Hackers Penetrate Google’s Building Management System

The downside of smarter buildings: “If Google can fall victim, anyone can.”

With more sophisticated controls and software overlays, buildings are getting a lot smarter. Unless there's a hacker out there smarter than your building, in which case your building could become a bumbling, hypnotized fool -- or even dangerous.

Google found that out (the easy way) when two cybersecurity experts hacked into its Wharf 7 office in Sydney, Australia through a building management system controlled by Tridium, a company owned by Honeywell.

According to an account of the hack published yesterday by Billy Rios and Terry McCorkle of the security firm Cylance, the two were able to penetrate Google's facility through an unpatched version of Tridium's Niagara AX, a building management platform that was exposed in February by Rios and McCorkle as having serious security holes.

In this most recent hack, Rios and McCorkle found a login page for "GoogleWharf7" in a database they compiled of Tridium systems connected to the internet. A simple web search showed that Wharf 7 is Google's 10,700-square-foot "warehouse-style" office building in Sydney. Because Google was running an outdated version of Tridium Niagara, the hackers were able to access the config.bog file containing usernames and passwords. By using a tool to decode the administrative password, Rios and McCorkle entered Google's building management system and were able to see the floor and roofing plan, piping systems, alarms, and equipment schedules.

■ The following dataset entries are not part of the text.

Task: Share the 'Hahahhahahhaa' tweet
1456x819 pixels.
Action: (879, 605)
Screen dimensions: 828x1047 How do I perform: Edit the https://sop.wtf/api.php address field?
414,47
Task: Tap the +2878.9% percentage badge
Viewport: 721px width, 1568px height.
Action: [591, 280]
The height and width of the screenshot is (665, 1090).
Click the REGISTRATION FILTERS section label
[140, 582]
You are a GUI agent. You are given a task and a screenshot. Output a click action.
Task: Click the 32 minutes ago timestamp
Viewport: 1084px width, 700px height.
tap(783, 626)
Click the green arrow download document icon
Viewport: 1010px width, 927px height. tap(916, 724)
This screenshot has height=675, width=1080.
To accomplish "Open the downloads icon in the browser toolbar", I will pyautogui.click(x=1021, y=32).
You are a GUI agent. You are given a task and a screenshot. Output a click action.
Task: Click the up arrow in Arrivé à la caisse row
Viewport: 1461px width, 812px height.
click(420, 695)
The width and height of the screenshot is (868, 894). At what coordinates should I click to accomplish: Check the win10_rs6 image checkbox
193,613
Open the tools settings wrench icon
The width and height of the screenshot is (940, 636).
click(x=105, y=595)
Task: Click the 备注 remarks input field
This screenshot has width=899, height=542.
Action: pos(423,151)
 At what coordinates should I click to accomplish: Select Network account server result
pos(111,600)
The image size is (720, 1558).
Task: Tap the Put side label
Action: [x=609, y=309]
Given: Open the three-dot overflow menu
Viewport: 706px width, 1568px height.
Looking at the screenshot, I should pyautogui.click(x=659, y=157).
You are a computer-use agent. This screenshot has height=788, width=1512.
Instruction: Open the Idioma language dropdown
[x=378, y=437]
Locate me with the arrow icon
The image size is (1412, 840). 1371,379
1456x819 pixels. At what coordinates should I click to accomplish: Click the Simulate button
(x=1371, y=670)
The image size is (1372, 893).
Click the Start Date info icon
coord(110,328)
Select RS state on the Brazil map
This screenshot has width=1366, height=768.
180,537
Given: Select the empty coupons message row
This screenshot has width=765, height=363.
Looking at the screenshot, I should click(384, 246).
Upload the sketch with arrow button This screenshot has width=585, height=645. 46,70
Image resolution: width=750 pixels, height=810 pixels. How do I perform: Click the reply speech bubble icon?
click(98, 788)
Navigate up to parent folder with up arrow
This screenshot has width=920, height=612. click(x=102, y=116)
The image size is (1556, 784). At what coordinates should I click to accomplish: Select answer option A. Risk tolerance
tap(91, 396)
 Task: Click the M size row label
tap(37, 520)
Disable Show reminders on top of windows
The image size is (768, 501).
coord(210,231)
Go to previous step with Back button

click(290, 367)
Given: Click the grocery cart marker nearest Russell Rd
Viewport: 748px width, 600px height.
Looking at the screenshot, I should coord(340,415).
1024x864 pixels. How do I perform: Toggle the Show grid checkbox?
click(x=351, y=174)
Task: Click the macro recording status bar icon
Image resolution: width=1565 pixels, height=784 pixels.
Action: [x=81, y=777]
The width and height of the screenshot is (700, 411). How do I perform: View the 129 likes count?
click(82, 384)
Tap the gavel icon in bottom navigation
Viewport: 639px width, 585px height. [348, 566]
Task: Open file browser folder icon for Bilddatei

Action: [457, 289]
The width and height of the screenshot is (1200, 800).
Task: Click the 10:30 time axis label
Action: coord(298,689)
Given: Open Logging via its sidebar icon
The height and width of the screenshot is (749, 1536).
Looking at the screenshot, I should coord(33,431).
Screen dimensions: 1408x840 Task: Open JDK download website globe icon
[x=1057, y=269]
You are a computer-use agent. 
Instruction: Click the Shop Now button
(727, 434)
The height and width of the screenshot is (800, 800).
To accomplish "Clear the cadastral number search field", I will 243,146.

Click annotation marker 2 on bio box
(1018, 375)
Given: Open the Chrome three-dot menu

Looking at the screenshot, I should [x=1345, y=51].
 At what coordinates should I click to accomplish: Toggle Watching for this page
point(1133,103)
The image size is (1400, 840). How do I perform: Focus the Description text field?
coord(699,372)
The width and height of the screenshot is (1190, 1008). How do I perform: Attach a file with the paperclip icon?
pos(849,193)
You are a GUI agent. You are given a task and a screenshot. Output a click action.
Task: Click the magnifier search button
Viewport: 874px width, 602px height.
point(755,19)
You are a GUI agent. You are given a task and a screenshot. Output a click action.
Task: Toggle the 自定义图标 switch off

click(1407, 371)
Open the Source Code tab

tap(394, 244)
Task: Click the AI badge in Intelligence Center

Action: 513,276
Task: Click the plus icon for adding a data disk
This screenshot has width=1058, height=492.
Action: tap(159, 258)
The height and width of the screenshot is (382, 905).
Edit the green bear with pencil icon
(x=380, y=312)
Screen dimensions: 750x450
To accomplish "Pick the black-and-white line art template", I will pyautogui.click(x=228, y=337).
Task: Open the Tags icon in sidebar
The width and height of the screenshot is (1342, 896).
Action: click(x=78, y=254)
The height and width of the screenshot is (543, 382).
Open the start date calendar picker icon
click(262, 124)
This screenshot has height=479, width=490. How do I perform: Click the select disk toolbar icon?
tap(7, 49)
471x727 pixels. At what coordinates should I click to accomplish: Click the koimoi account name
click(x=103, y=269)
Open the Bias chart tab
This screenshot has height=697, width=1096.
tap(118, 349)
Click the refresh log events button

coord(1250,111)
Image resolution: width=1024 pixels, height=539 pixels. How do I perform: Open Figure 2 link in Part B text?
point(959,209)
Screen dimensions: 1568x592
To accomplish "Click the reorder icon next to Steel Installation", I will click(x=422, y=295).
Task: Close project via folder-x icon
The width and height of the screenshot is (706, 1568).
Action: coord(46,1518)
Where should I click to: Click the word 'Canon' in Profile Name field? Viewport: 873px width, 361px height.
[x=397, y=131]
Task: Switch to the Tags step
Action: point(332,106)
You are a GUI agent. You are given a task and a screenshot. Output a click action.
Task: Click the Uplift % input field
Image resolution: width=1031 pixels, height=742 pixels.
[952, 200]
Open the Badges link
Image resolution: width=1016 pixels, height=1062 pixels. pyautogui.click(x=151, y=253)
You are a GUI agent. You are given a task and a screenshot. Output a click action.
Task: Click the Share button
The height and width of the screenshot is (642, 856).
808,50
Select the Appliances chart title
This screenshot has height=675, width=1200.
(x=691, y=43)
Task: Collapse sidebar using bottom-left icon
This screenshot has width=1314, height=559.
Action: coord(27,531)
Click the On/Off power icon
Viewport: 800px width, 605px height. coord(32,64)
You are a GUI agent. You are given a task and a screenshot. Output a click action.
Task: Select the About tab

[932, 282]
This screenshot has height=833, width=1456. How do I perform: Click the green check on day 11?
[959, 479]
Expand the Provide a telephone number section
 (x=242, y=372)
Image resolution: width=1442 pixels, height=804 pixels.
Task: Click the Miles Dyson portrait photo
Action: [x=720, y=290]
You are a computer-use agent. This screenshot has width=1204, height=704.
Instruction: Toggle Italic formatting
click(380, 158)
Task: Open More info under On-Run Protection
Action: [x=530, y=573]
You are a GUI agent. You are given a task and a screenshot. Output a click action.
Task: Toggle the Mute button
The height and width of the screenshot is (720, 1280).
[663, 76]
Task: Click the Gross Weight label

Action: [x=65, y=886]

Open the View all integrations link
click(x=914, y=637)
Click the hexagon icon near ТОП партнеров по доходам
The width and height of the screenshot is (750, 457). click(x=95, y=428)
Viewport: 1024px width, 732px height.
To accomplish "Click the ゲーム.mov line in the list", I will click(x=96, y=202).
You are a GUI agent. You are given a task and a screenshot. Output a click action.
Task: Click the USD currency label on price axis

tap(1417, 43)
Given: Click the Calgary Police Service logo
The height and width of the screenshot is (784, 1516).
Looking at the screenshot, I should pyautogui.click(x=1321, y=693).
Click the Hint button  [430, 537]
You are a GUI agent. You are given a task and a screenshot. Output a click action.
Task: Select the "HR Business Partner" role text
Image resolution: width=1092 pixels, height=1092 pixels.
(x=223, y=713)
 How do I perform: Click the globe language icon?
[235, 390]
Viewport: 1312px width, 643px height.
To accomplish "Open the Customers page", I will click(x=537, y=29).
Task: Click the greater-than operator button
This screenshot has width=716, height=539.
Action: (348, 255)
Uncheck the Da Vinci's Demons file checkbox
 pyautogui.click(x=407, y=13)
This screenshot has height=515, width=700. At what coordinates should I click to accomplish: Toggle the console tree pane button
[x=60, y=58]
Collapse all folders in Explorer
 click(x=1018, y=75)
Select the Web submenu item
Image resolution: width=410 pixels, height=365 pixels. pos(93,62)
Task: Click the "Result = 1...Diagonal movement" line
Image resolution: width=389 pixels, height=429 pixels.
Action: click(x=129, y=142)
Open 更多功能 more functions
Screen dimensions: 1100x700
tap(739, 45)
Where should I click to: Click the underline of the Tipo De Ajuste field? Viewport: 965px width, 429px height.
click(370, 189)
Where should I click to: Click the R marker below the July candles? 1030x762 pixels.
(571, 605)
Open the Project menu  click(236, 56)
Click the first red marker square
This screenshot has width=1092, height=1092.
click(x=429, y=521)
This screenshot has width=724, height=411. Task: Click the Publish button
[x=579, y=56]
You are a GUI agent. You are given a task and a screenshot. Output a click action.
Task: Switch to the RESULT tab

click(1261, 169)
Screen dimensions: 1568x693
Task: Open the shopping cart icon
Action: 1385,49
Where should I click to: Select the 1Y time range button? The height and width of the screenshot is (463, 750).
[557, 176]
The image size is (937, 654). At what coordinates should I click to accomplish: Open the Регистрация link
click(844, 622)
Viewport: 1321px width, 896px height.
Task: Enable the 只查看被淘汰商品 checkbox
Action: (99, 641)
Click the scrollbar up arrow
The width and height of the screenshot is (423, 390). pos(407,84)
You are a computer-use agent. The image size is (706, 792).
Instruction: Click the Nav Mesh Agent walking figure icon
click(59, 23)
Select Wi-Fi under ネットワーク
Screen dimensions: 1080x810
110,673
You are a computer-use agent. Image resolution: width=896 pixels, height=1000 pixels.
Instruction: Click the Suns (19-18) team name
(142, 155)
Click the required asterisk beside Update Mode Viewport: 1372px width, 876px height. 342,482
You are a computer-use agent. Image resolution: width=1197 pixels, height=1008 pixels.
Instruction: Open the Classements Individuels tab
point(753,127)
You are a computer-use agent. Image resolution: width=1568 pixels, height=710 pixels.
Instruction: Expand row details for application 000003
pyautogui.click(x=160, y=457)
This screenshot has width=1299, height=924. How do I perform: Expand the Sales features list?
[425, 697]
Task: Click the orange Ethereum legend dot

Along with getting access to all this information, the hackers said they could have overridden the system to control the building automation system and gain access to any other systems on the same network: "We did not do this… but we could have!" they wrote.

According to an account of the hack in Wired, Google said the Tridium system only controlled the building's HVAC equipment and not electricity meters, security systems or other pieces of equipment. Although this security penetration may not have wrought a system-wide crisis at Google, the message to other companies using Tridium and other internet-based building control systems was clear.

"If you have a corporate campus or a modern building of any sort…you’re likely running similar systems someplace on your network. We’ve already discovered over 25,000 of these systems facing the internet. [...O]ne down, 24,999 to go. If Google can fall victim to an ICS attack, anyone can," wrote Rios and McCorkle.

As it turns out, some of the most prominent companies and agencies in the world use Tridium to manage facilities, including ABB, Boeing, Philips, Whirlpool, the British Navy and even a U.S. government building in Chicago that includes the FBI and the IRS.

The importance of hacks like this one this cannot be understated for the smart buildings sector. As more buildings get connected to the internet and are remotely controlled through cloud-based software, security issues are only growing in importance. According to a report from Navigant Research, the global building energy management sector will grow from $1.9 billion in 2011 to $6 billion in 2020, bringing with it millions of new connection points to the web. 

Tridium is also active in the M2M communications sector to connect smart devices. According to a report from the Carbon War Room, there will be 12.5 billion M2M connections worldwide by 2022, up from 1.3 billion today.